A Two‐Part Model for Wave‐Sea Ice Interaction: Attenuation and Break‐Up

Abstract

AbstractWaves and sea ice form a closely coupled system: waves govern sea ice through stress, floe break‐up, and wave‐induced currents, while sea ice affects waves through attenuation and reflection. Wave‐induced sea ice break‐up is particularly important as it can regulate air‐sea interaction and consequently also regulate the growth and melt of sea ice. This coupled nature is complex and generally, especially at the large scale, neglected in modeling of the polar climate system. Here, we explore a novel way of coupling through wave‐induced ice break‐up, and conduct a case study for the Antarctic summer of 2019/2020. Our modeling approach builds upon previous investigations as follows: (a) sea ice takes a binary form, either “broken” or ”unbroken,” (b) waves may break sea ice, transitioning it from unbroken to broken, (c) a threshold separating breaking and nonbreaking wave fields is used to identify when this occurs, (c) two modes of attenuation for waves in ice (dependent upon the ice state), representing the observed on/off switch in wave attenuation.
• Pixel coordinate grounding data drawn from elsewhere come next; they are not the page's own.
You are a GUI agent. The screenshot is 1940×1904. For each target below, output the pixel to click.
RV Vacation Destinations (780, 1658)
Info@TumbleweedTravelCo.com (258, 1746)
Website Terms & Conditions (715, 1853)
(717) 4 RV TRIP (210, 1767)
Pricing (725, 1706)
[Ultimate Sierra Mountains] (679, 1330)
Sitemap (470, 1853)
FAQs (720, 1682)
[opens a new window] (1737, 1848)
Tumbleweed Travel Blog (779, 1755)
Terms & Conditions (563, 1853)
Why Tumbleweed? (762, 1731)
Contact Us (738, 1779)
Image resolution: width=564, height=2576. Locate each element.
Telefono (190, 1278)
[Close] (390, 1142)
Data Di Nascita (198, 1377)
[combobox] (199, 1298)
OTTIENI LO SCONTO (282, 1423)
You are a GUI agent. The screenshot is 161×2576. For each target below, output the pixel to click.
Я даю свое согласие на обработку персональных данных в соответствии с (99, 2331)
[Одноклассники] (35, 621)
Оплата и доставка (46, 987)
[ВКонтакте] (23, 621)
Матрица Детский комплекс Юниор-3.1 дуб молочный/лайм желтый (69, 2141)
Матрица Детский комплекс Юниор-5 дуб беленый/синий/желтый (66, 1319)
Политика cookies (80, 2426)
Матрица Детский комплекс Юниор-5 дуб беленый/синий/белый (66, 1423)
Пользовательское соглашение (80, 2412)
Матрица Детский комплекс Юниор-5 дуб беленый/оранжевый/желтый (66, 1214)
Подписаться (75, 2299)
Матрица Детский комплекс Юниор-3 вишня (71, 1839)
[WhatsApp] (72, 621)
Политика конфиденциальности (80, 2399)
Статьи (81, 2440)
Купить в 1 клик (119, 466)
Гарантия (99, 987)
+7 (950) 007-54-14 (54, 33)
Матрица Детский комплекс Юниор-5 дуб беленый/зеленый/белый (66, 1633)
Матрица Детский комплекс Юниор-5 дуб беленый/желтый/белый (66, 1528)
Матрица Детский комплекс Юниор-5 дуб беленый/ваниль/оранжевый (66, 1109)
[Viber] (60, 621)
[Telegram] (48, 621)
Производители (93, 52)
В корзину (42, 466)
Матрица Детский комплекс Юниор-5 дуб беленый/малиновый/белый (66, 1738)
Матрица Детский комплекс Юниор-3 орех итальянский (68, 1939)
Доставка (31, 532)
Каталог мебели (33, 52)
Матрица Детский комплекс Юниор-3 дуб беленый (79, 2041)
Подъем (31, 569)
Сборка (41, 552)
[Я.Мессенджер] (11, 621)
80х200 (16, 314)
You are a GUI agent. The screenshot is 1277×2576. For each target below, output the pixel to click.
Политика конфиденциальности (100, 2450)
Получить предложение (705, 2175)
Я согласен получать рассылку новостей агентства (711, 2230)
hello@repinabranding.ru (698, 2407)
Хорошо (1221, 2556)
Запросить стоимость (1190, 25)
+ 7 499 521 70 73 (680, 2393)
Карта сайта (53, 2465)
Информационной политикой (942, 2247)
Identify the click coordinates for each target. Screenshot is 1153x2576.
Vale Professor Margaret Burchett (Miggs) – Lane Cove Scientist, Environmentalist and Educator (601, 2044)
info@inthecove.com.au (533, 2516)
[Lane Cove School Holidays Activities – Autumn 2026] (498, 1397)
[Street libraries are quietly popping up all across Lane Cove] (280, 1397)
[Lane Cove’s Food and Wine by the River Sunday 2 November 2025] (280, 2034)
By characterizing wave attenuation and sea ice break‐up as described above, we achieve two‐way wave‐sea ice coupling, thereby allowing wave‐sea ice feedbacks. This model is limited to the ice‐melt season as refreeze is not represented here. We demonstrate that our model can simulate both the wavefield in and the evolution of the Marginal Ice Zone. Our results show the validity of empirically derived wave‐induced sea ice break‐up threshold, and substantiate that waves have a critical influence on the morphology of the Marginal Ice Zone.